### GIVEN REQUEST 1
List every date that appears in the forum thread, including join dates, in the order they appear. Give the dates only, without times of day.
### GIVEN REQUEST 2
Reproduce the part of the forum thread starting with "First, you have" and going on through "two different groups.".

### READING TEXT
###
Thanks for your answers and suggestions. I will try to construct a more elaborate model to improve R^2.

@Clyde, I wrongly reported it above and, as you suggest, of course the C is sectors in which there were no mergers.

I also understand your explanation of the log transformation. I think I overlooked the fact that in other contexts you can claim that
ln(y_2)-ln(y_1) = ln(y_2 / y_2) approximates the percentage change but it is not valid here as you are using a t and c group. Is that correct?
Comment
Clyde Schechter

Join Date: Apr 2014

Posts: 30084
#5

20 Sep 2019, 11:26

I think I overlooked the fact that in other contexts you can claim that
ln(y_2)-ln(y_1) = ln(y_2 / y_2) approximates the percentage change but it is not valid here as you are using a t and c group. Is that correct?

First, you have a typo there: it should be ln(y_2/y_1). But, conceptually you are wrong. ln(y2/y1) is, in all circumstances where y2, and y1 are both > 0, an approximation to the percentage difference between y2 and y1. It is only a good approximation when the percentage difference is very small. But it is just as valid whether y2 and y1 are statistics from a single group or are statistics calculated from two different groups.
Comment
Hrishikesh Relekar

Join Date: Jan 2023

Posts: 1
#6

27 Jan 2023, 00:37

Clyde Schechter

I have subsequent doubt about the interpretation of the interaction coefficient. As you mentioned above, ln(y_2/y_1) is an approximation of the percentage difference between y2 and y1 when the percentage change is small. Let me know whether my understanding is correct based on the above discussion on interpreting the interaction coefficient of above DiD model -

1. If the percentage change in the outcome variable of both the treatment group and control group is small, then ln(y2/y1) can be represented by a percentage change individually for each group. Let's say y2t/y1t = 1.01 ~ 1% difference. Similarly, y2c/y1c = 1.005 ~ 0.5% difference. So, the overall effect is a 0.5 percentage point difference in the outcome variable as well as a 0.5% change in the outcome variable. Here percentage point difference and percentage difference would be approximately equal as change in both groups is relatively small.
###
### RECORDS

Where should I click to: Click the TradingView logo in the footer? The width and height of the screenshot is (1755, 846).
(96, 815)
###
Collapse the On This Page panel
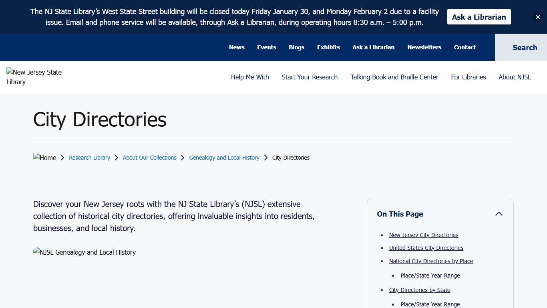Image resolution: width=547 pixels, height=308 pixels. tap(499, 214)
###
### RESPONSE 1
Apr 2014
20 Sep 2019
Jan 2023
27 Jan 2023

### RESPONSE 2
First, you have a typo there: it should be ln(y_2/y_1). But, conceptually you are wrong. ln(y2/y1) is, in all circumstances where y2, and y1 are both > 0, an approximation to the percentage difference between y2 and y1. It is only a good approximation when the percentage difference is very small. But it is just as valid whether y2 and y1 are statistics from a single group or are statistics calculated from two different groups.